§ YOUR ASSIGNMENT:
In the entries below, the lines from the one with "This screenshot has height=397, width=633." through the one with "Viewport: 800px width, 600px height." are to be copied exactly; both ends count.

§ RECORDS FOR THIS TASK:
--- START ---

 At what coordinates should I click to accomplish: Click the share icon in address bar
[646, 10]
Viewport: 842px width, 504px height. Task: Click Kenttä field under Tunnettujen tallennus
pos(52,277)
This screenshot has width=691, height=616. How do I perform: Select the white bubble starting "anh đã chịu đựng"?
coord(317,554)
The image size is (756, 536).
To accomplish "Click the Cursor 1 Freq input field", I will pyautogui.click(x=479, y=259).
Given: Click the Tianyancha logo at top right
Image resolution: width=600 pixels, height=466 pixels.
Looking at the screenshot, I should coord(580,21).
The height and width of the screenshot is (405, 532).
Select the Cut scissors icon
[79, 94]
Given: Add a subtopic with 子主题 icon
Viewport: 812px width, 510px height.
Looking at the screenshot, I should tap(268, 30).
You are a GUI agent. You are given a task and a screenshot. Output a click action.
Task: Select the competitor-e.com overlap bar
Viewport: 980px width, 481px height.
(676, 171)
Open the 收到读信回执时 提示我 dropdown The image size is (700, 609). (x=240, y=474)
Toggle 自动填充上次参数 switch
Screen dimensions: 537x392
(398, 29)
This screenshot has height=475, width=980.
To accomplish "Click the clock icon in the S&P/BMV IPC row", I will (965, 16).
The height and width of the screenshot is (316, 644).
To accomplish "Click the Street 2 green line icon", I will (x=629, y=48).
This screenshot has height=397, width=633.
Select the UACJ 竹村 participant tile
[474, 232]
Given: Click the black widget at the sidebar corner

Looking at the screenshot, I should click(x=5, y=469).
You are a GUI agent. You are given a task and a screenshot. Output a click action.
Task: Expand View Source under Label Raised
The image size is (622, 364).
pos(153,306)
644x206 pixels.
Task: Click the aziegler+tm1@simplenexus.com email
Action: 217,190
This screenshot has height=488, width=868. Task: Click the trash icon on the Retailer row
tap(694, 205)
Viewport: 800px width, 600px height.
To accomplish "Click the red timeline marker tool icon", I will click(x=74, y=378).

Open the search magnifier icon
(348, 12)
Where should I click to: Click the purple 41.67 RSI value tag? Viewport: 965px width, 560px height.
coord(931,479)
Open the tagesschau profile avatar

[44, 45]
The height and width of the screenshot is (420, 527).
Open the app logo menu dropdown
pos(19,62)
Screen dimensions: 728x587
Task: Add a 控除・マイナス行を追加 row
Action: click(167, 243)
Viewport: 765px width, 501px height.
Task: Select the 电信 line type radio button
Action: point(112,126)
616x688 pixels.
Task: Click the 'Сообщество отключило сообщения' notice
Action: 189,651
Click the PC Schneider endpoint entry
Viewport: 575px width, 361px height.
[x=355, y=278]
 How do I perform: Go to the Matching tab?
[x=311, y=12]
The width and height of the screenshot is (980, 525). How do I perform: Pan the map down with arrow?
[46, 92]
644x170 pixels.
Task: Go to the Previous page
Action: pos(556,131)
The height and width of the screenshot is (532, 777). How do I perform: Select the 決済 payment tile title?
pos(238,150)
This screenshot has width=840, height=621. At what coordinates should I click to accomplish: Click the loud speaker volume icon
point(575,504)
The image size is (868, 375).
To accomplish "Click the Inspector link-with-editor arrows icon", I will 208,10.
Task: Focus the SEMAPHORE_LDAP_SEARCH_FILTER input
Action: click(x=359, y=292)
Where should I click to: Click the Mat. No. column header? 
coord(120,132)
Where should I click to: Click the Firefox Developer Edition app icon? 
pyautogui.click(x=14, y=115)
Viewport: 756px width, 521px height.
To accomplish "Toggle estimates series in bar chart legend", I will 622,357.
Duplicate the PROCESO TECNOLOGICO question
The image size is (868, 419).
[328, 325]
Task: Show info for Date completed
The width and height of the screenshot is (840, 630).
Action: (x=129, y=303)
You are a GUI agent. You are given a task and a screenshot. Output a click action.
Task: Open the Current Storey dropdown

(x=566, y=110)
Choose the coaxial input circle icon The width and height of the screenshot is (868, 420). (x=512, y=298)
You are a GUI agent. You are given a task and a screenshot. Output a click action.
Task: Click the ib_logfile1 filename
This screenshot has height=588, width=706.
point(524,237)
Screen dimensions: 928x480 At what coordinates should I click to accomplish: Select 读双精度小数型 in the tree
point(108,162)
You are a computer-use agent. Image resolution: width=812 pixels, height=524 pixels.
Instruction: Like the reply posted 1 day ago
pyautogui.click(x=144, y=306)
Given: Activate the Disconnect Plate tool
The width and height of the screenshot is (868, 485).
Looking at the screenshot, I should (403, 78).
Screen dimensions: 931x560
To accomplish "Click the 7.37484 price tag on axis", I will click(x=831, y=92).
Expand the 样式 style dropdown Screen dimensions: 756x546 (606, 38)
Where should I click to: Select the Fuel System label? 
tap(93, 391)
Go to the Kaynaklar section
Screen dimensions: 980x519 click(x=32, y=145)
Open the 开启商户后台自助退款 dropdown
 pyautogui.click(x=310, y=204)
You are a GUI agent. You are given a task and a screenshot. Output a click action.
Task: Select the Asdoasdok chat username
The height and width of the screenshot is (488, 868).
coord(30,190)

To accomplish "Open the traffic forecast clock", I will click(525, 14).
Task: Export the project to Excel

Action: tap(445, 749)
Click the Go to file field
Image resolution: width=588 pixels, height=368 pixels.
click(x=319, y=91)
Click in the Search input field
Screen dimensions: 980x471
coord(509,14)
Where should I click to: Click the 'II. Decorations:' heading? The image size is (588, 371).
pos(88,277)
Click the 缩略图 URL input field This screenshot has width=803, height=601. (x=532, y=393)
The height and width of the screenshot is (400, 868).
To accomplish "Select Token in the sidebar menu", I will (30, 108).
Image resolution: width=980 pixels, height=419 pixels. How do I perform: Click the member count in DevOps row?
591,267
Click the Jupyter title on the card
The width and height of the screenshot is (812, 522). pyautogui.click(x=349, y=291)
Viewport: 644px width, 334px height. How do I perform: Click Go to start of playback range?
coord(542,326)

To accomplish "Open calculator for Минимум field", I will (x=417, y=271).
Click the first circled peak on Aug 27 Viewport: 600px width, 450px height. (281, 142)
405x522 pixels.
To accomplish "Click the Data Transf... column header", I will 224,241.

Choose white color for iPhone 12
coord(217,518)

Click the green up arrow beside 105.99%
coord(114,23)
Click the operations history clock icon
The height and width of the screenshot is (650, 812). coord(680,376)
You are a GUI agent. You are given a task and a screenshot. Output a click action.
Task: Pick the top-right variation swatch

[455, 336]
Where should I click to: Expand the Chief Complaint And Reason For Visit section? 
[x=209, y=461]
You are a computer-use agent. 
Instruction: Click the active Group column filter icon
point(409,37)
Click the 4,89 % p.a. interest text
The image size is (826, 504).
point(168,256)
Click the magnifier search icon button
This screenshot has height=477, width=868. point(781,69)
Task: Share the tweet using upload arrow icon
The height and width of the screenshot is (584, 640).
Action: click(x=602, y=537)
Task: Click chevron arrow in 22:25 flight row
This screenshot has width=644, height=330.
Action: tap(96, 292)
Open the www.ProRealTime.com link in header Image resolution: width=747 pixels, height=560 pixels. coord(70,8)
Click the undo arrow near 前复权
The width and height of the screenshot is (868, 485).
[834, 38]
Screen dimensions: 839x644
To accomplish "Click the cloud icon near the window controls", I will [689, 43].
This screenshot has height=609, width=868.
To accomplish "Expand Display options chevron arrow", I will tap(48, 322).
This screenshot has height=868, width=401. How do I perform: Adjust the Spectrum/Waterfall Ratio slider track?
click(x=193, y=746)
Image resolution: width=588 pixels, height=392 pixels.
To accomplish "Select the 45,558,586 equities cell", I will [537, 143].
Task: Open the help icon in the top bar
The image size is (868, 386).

--- END ---

§ RESULT OF THIS EXERCISE:
This screenshot has height=397, width=633.
Select the UACJ 竹村 participant tile
[474, 232]
Given: Click the black widget at the sidebar corner

Looking at the screenshot, I should click(x=5, y=469).
You are a GUI agent. You are given a task and a screenshot. Output a click action.
Task: Expand View Source under Label Raised
The image size is (622, 364).
pos(153,306)
644x206 pixels.
Task: Click the aziegler+tm1@simplenexus.com email
Action: 217,190
This screenshot has height=488, width=868. Task: Click the trash icon on the Retailer row
tap(694, 205)
Viewport: 800px width, 600px height.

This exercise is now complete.